TASK DIRECTIONS
Leaving out the images, return the data below exactly as it is written.

[Stored data]

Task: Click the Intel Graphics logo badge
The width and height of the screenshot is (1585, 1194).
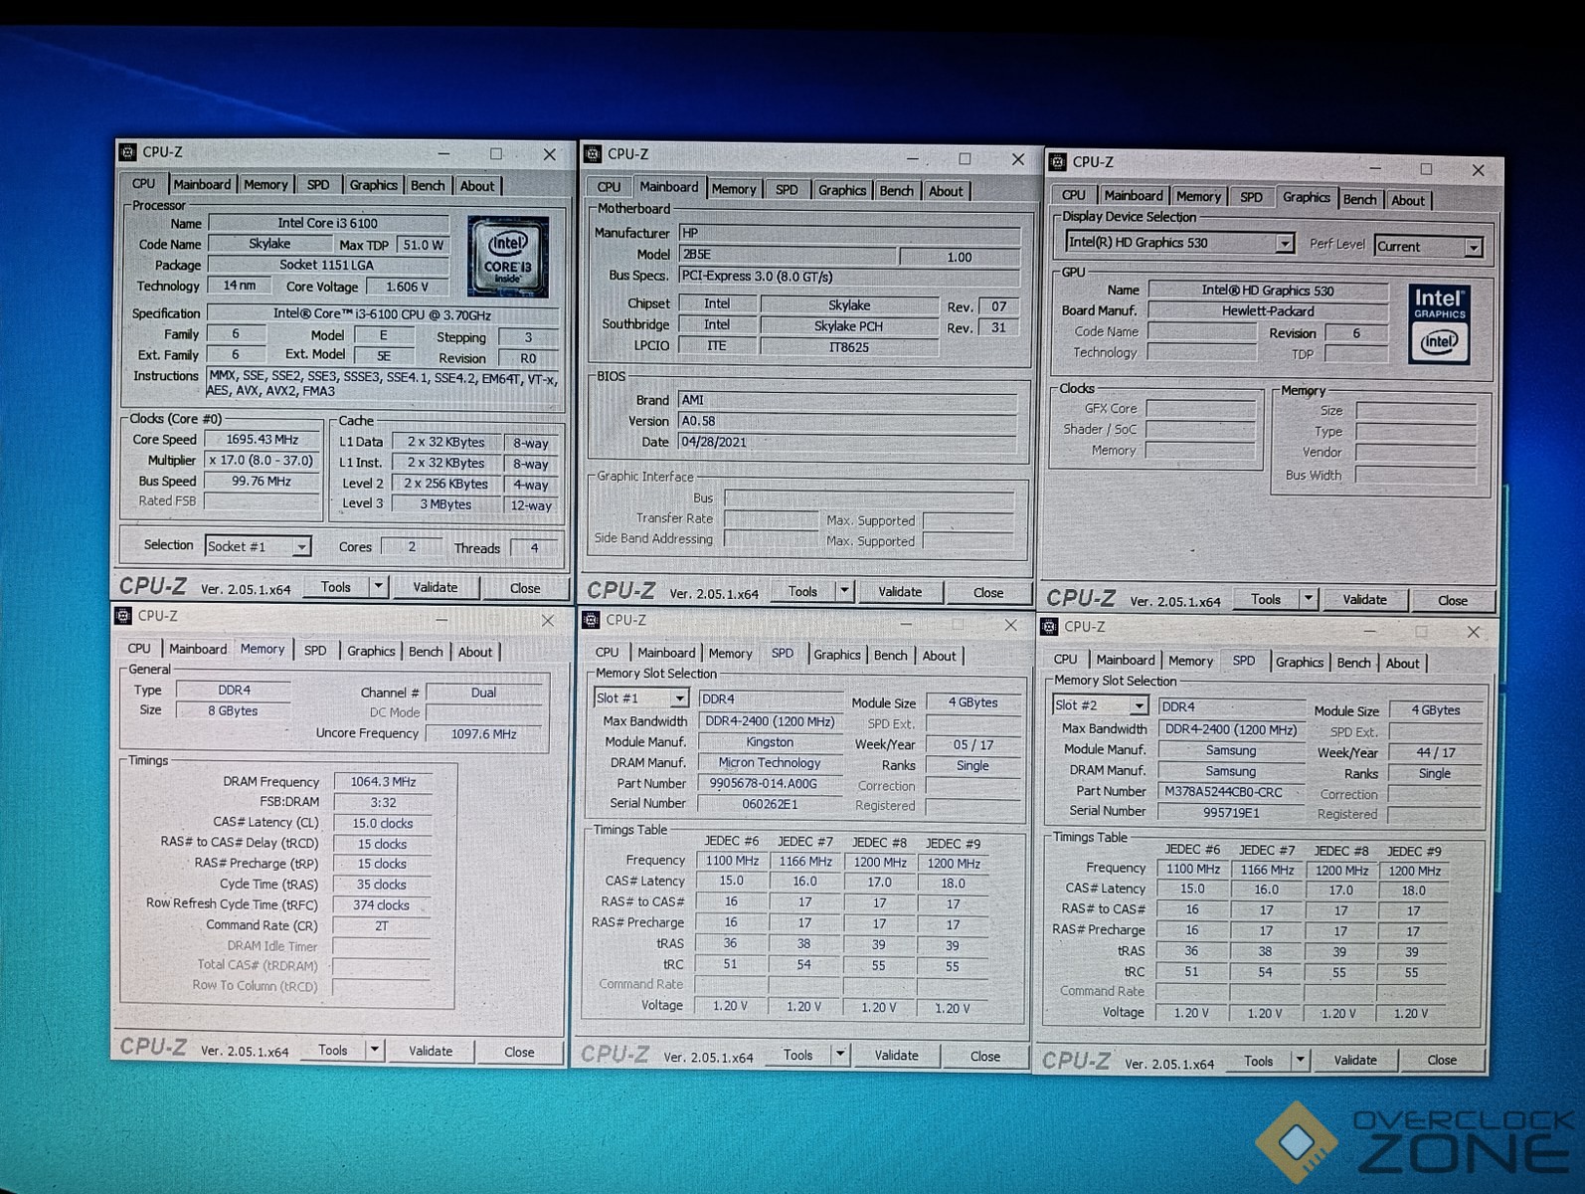Action: tap(1438, 323)
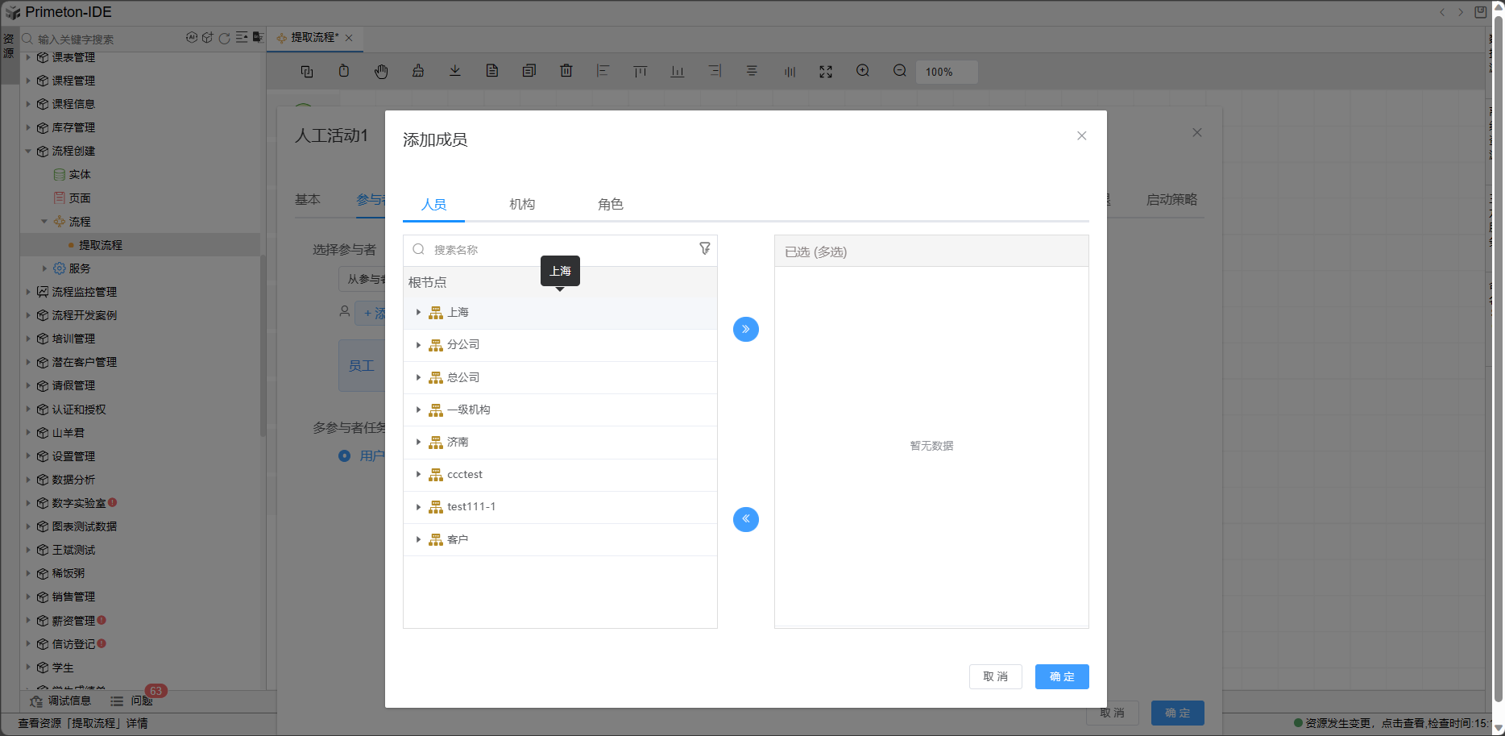This screenshot has width=1505, height=736.
Task: Click the move-right double arrow button
Action: click(745, 329)
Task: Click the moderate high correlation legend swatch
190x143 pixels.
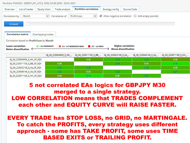Action: coord(59,47)
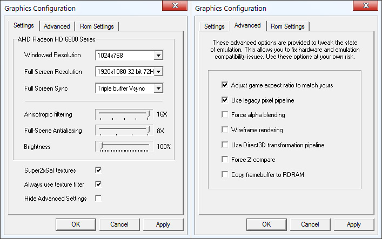Image resolution: width=382 pixels, height=239 pixels.
Task: Enable Force alpha blending option
Action: 225,115
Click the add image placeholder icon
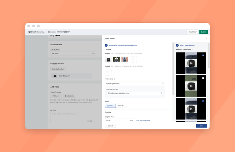This screenshot has height=152, width=235. [x=133, y=60]
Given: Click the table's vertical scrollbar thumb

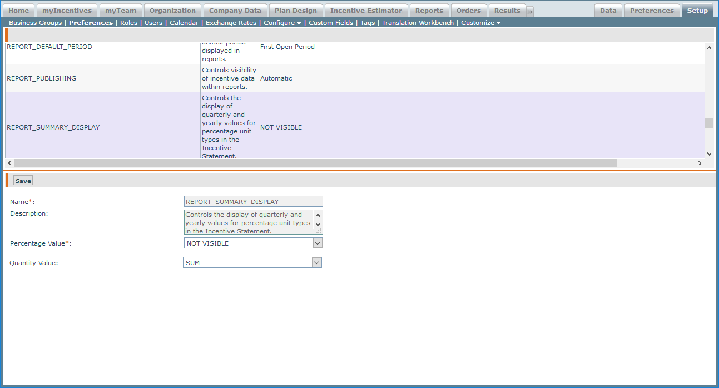Looking at the screenshot, I should (709, 123).
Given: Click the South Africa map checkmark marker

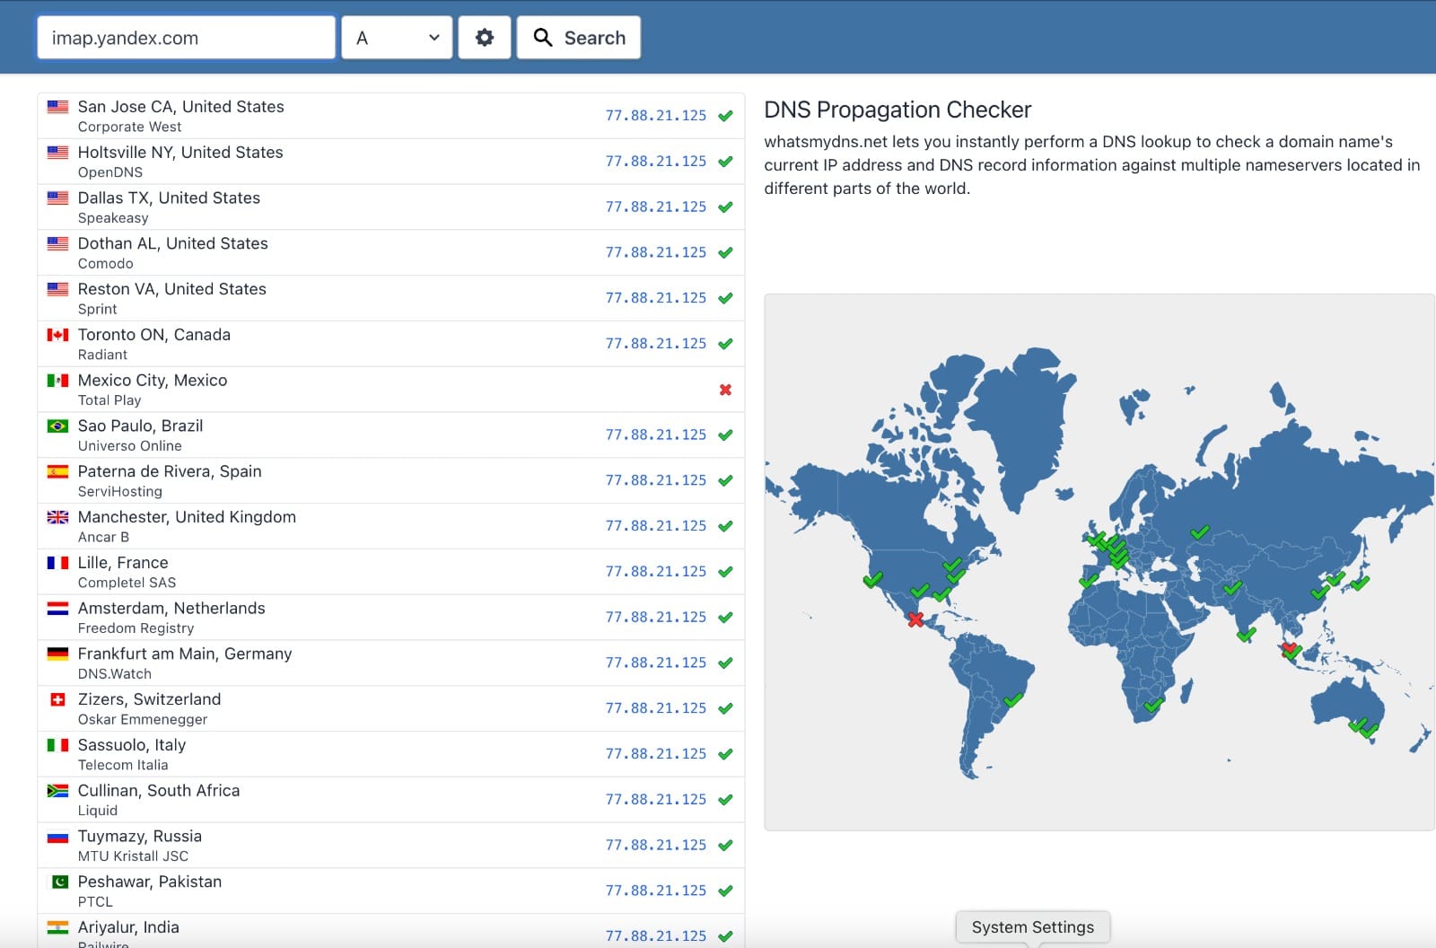Looking at the screenshot, I should tap(1154, 705).
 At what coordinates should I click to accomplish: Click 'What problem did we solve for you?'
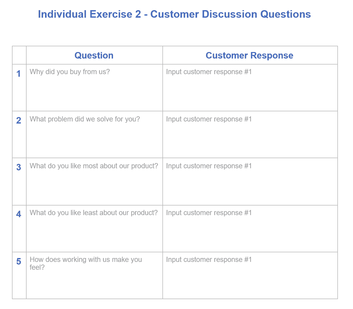85,119
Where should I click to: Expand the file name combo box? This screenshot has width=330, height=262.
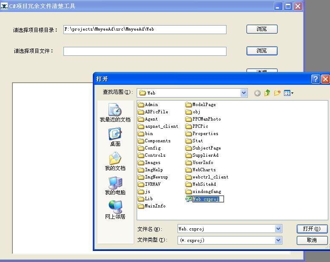(278, 229)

SOLUTION
Task: Click the Intel Graphics logo badge
The width and height of the screenshot is (1585, 1194).
Action: tap(1438, 323)
This screenshot has width=1505, height=736.
Task: Click the move-right double arrow button
Action: click(745, 329)
Task: Click the moderate high correlation legend swatch
190x143 pixels.
Action: coord(59,47)
Image resolution: width=382 pixels, height=239 pixels.
Task: Enable Force alpha blending option
Action: 225,115
Click the add image placeholder icon
This screenshot has height=152, width=235. [x=133, y=60]
Given: Click the table's vertical scrollbar thumb

Looking at the screenshot, I should (709, 123).
Given: Click the South Africa map checkmark marker

Looking at the screenshot, I should tap(1154, 705).
 At what coordinates should I click to accomplish: Click 'What problem did we solve for you?'
85,119
Where should I click to: Expand the file name combo box? This screenshot has width=330, height=262.
(278, 229)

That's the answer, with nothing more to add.